Stored data entries.
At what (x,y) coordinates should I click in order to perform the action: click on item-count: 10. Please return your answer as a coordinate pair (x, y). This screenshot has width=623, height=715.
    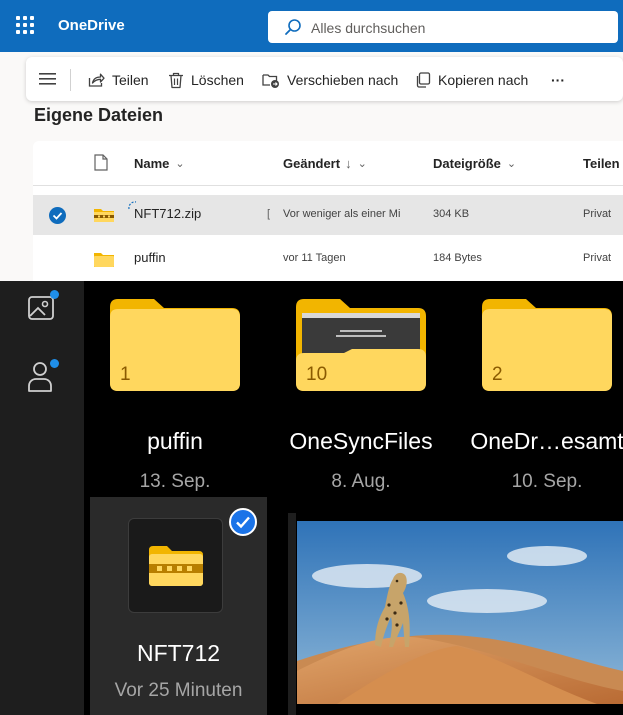
    Looking at the image, I should click on (317, 374).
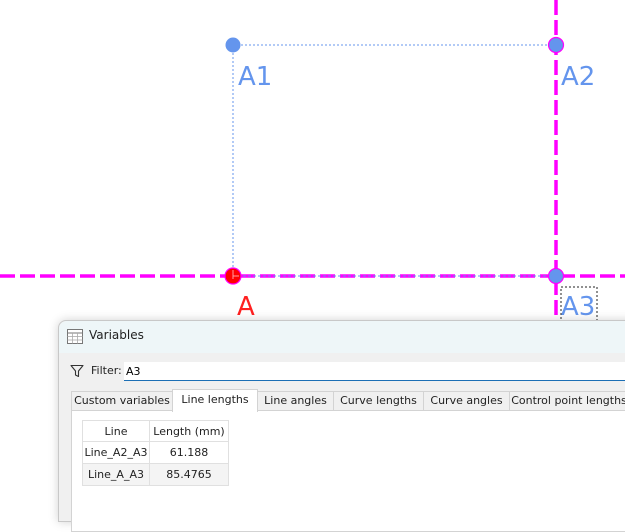  What do you see at coordinates (189, 452) in the screenshot?
I see `cell-length: 61.188` at bounding box center [189, 452].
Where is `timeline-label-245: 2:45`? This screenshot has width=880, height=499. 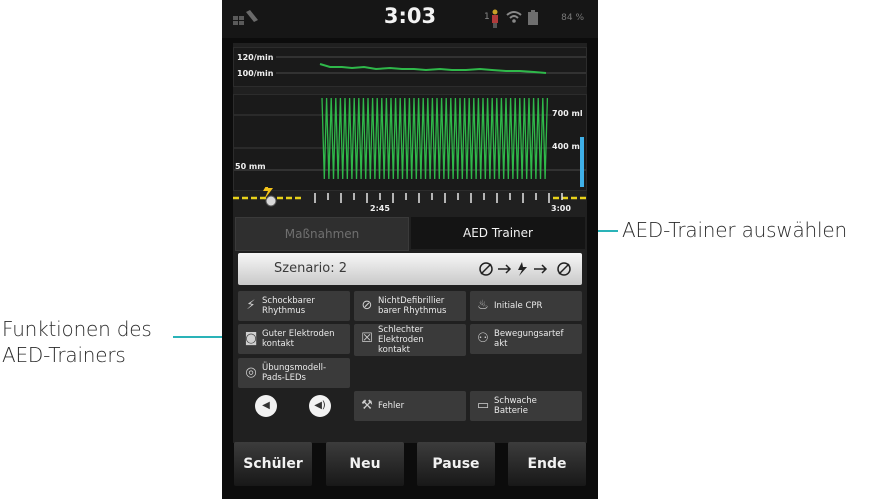
timeline-label-245: 2:45 is located at coordinates (380, 208).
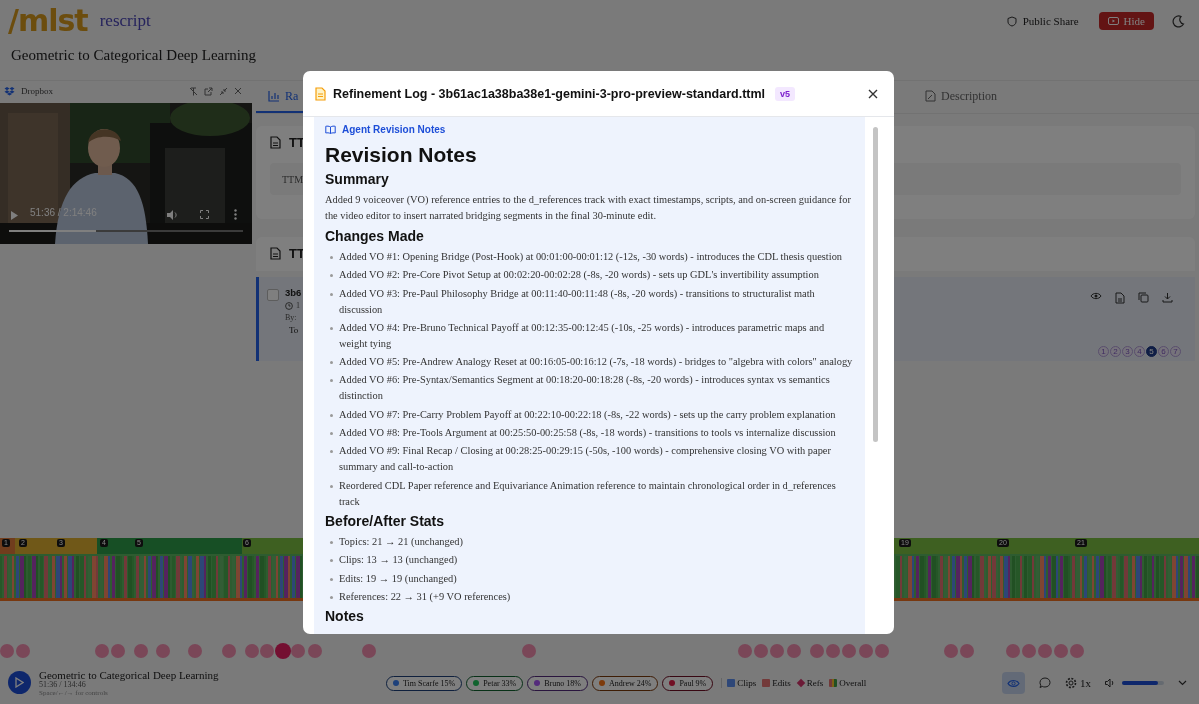 This screenshot has width=1199, height=704. I want to click on section-heading: Summary, so click(358, 180).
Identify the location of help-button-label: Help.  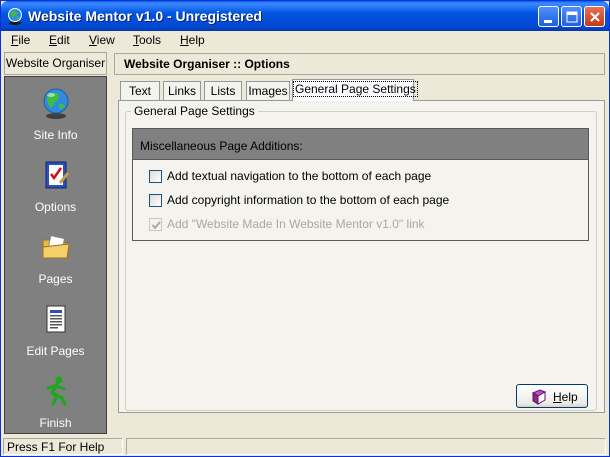
(566, 397).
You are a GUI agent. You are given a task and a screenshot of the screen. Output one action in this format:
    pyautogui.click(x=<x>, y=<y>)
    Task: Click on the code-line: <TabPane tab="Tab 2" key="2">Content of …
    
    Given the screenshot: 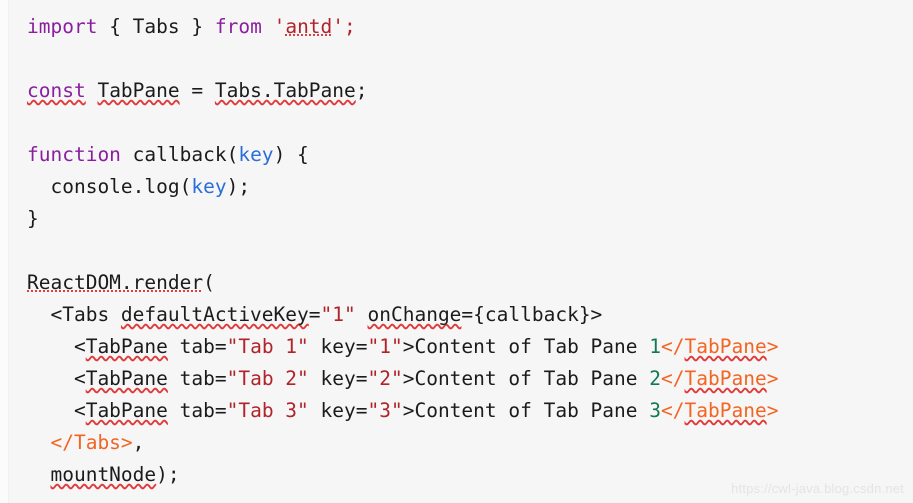 What is the action you would take?
    pyautogui.click(x=467, y=379)
    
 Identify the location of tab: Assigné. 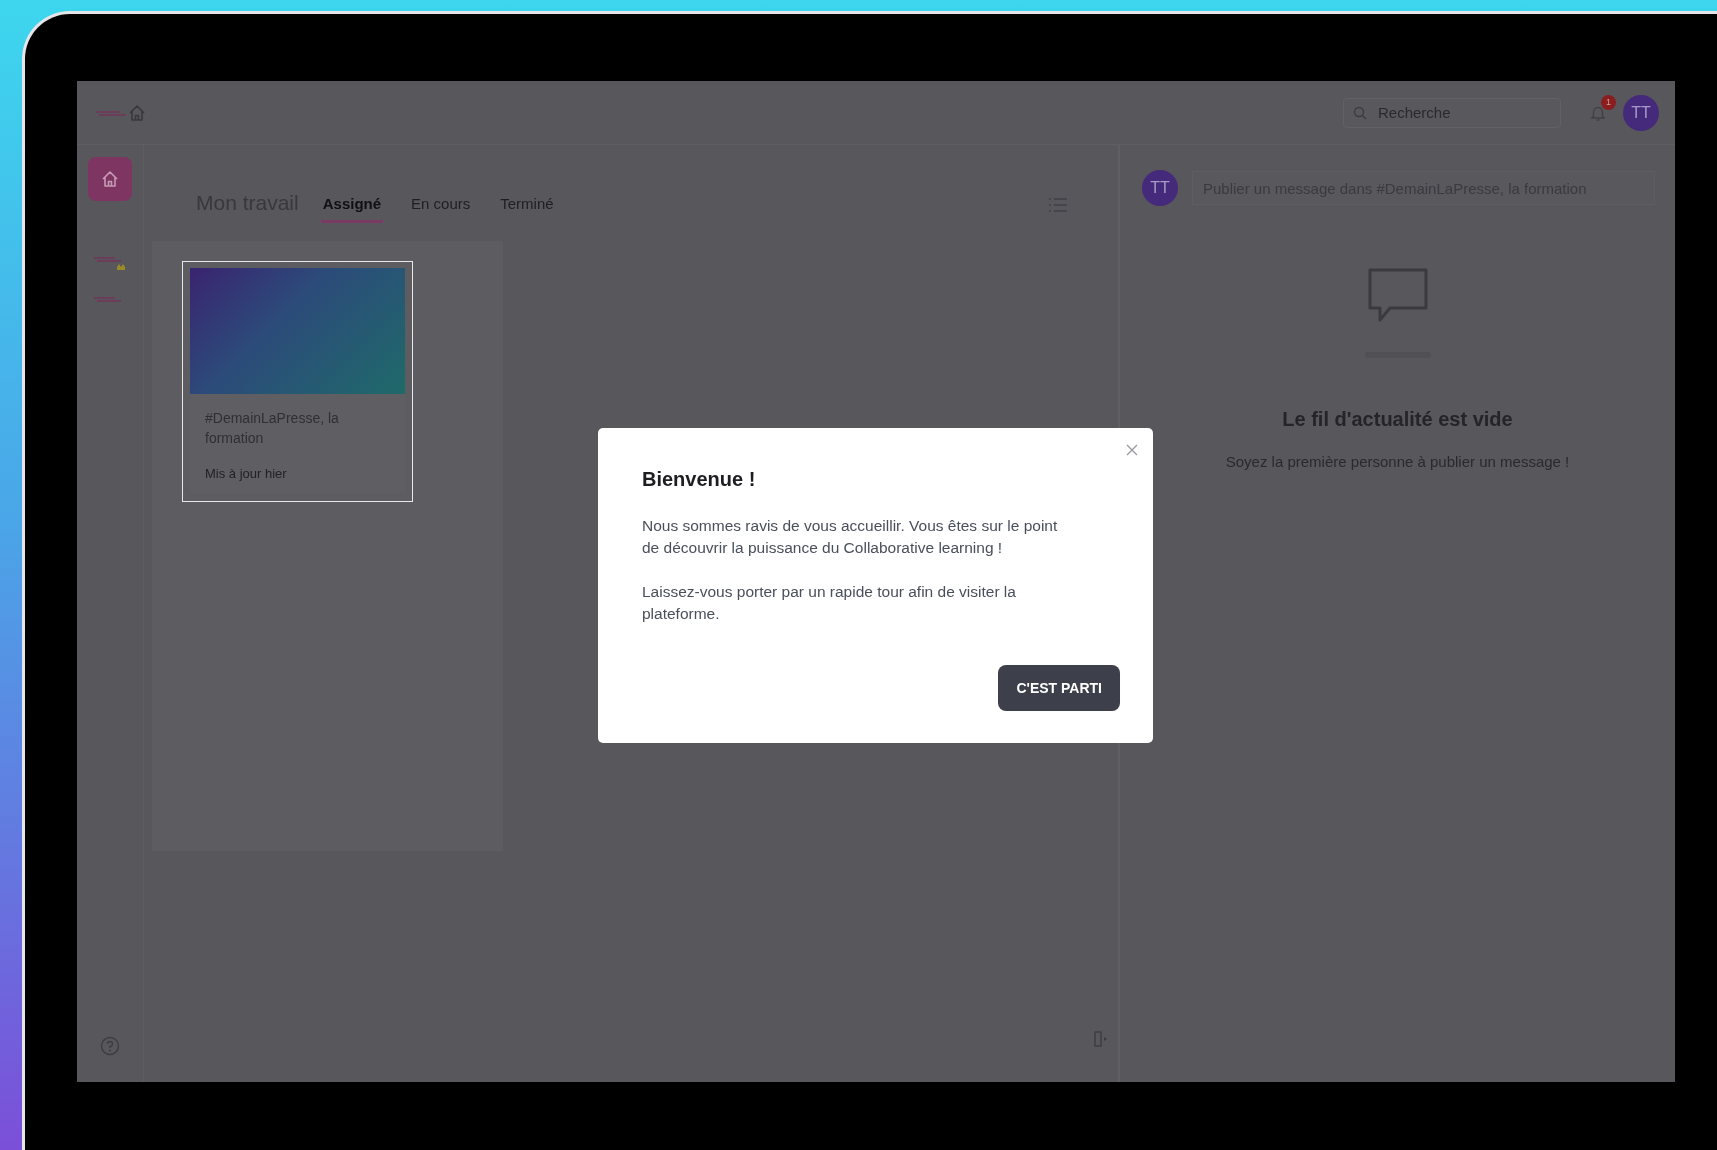
(352, 209).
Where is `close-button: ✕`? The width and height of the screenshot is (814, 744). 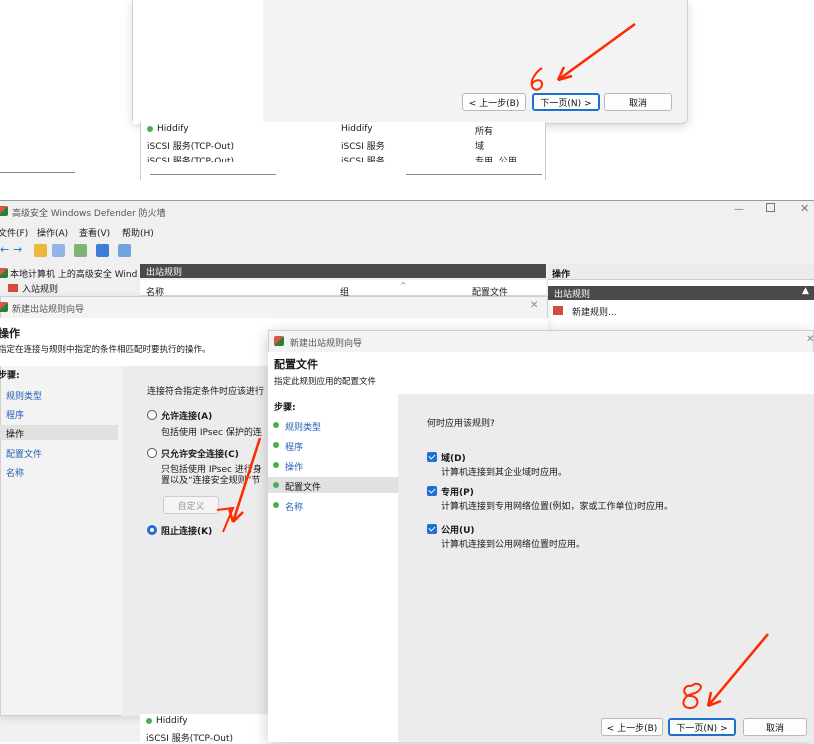 close-button: ✕ is located at coordinates (804, 208).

Your assignment.
Put the lines of the entries, from the start of the entries through the line containing "What do you", inclusive, into a JSON list of strings with one string per line. Skip blank lines, and leave the pictures out.

Response box.
[
  "At what (x,y) coordinates should I click in order to perform the action: click on item-count: 10. Please return your answer as a coordinate pair (x, y). This screenshot has width=623, height=715.",
  "    Looking at the image, I should click on (317, 374).",
  "  What do you see at coordinates (189, 452) in the screenshot?"
]